After a careful examination of the evidence of record in this case we


are satisfied that the material findings of fact by the trial court are fully
sustained thereby, and that upon the facts as proven that court
properly granted the relief afforded by the decree from which this
appeal was taken.

The attempt on the part of the appellants to escape the logical and
manifestly just consequences of the conclusions of facts set out in the
opinion of the trial judge by pointing this court to the doctrine laid
down in its decisions in the case of Martinez vs. Martinez (1 Phil. Rep.,
647) and the case of Compaia General de Tabacos vs. Topio (4 Phil.
Rep., 33), can not and should not succeed.
o It is at most an attempt to substitute for the plain dictates of reason
and equity certain technical propositions of law laid down in those
cases which have no proper application to the facts proven in this
case.
o The Martinez case turned on the lack of proof of the existence of the
relationship of principal and agent or of trustee and cestui que
trust between the parties, in addition to proof that the funds with
which the property was purchased had been furnished by another
than him who secured its registry in his own name.
o In that case at bar we think that the evidence clearly discloses not
only that the funds with which the property in question was
purchased were furnished by the members of the association, but
that Cho Jan Ling, in whose name it was registered,

received and holds the property as the agent and trustee of


the association;

that on at least one occasion he admitted the beneficial


ownership to be in the association; and

that while the legal registered title is in his name the


beneficial ownership is in the association.

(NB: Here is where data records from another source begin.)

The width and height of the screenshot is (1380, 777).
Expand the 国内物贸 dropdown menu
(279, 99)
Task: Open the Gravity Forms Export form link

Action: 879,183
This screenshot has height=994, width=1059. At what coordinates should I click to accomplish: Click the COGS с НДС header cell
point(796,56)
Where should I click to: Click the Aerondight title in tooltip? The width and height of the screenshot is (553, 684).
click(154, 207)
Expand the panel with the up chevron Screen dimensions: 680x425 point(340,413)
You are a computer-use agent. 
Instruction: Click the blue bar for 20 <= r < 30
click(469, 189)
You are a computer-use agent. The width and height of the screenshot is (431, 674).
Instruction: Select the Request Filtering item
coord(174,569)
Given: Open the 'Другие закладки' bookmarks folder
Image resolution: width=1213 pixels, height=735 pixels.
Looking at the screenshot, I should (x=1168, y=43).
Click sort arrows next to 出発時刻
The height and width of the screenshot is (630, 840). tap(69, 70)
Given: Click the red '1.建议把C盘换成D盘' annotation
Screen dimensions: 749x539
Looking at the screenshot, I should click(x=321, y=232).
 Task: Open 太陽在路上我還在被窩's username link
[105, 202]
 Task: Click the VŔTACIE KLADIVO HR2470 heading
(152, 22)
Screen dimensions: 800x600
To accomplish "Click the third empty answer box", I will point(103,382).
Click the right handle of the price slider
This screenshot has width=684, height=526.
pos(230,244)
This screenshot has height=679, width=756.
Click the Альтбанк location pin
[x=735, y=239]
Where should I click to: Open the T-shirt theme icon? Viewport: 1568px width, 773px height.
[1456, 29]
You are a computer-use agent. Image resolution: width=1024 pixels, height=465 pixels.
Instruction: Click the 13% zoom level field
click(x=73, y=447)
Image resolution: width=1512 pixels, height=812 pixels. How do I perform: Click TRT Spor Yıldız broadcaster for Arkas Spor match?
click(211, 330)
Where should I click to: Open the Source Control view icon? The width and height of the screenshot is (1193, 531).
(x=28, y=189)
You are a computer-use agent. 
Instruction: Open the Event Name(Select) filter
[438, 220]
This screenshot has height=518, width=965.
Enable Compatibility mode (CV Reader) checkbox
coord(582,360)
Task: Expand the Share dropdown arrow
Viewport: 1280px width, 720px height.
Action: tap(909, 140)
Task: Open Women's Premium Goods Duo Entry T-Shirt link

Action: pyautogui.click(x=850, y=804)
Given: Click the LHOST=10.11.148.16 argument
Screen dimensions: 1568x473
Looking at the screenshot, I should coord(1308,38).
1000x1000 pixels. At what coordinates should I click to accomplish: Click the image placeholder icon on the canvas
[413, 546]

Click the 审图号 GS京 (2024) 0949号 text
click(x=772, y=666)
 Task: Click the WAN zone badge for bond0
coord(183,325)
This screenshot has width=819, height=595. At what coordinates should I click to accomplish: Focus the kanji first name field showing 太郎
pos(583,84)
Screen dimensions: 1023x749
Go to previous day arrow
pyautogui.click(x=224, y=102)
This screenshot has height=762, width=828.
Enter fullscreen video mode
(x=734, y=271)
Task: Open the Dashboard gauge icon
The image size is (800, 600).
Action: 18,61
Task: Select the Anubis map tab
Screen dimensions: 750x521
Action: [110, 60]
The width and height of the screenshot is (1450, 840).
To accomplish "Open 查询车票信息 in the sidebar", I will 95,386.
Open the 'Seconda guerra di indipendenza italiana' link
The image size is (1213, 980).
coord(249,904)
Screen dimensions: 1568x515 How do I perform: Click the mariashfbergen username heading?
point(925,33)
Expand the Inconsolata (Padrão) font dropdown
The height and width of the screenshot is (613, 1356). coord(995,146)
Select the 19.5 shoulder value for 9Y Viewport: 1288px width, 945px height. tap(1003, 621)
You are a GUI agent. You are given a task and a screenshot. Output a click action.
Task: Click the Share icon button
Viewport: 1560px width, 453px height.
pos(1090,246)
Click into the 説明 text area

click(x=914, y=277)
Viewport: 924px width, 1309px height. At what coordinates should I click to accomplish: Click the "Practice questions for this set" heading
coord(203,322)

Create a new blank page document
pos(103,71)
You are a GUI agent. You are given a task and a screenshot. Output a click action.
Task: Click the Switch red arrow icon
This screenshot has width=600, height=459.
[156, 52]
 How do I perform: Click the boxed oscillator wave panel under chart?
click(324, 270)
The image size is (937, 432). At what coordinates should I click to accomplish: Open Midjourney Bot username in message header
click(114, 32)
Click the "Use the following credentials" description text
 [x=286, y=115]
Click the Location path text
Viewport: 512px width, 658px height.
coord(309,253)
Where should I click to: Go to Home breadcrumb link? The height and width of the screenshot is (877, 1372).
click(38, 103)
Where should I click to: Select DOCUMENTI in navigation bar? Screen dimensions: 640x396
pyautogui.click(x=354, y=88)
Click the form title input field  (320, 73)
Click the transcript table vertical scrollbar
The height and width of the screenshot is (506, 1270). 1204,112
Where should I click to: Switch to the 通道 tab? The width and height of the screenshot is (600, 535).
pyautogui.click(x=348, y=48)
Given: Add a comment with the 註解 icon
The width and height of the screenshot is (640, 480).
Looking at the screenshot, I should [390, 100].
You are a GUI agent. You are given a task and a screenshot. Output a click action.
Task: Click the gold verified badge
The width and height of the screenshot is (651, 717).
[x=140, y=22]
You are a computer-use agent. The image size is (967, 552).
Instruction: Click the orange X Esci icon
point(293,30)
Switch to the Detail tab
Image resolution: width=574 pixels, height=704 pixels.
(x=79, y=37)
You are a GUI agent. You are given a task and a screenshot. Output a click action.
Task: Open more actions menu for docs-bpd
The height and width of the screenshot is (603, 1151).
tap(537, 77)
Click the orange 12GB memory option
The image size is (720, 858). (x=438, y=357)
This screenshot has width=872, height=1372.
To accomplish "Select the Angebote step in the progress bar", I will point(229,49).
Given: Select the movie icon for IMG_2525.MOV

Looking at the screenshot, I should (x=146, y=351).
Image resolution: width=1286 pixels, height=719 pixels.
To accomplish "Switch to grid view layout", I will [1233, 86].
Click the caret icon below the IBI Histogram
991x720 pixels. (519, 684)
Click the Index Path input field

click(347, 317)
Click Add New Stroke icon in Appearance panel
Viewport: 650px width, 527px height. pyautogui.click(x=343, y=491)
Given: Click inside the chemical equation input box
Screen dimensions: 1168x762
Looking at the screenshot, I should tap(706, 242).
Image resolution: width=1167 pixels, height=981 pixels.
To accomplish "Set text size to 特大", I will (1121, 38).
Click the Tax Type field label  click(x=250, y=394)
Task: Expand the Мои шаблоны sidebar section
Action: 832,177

o Nor has the doctrine laid down in the Topio case any direct bearing
upon the facts proven and the relief sought and granted in this
case.

The Topio case turned on the determination of the question


of the legal title of the grantor of the conveyance inscribed in
the land registry, and

the further question of the right of the holder of a duly


registered title to be secured in his right of possession as
against third persons who do not claim through him, until and
unless the inscription of his title has been judicially cancelled.

In the case at bar the legal title of the holder of the registered title is not
questioned; it is admitted that the members of the association
voluntarily obtained the inscription in the name of Cho Jan Ling and that
they have no right to have that inscription cancelled; they do not seek
such cancellation, and on the contrary they allege and prove that the duly
registered legal title to the property is in Cho Jan Ling, but they maintain,
and we think that they rightly maintain, that he holds it under an
obligation, both express and implied, to deal with it exclusively for the
benefit of the members of the association and subject to their will.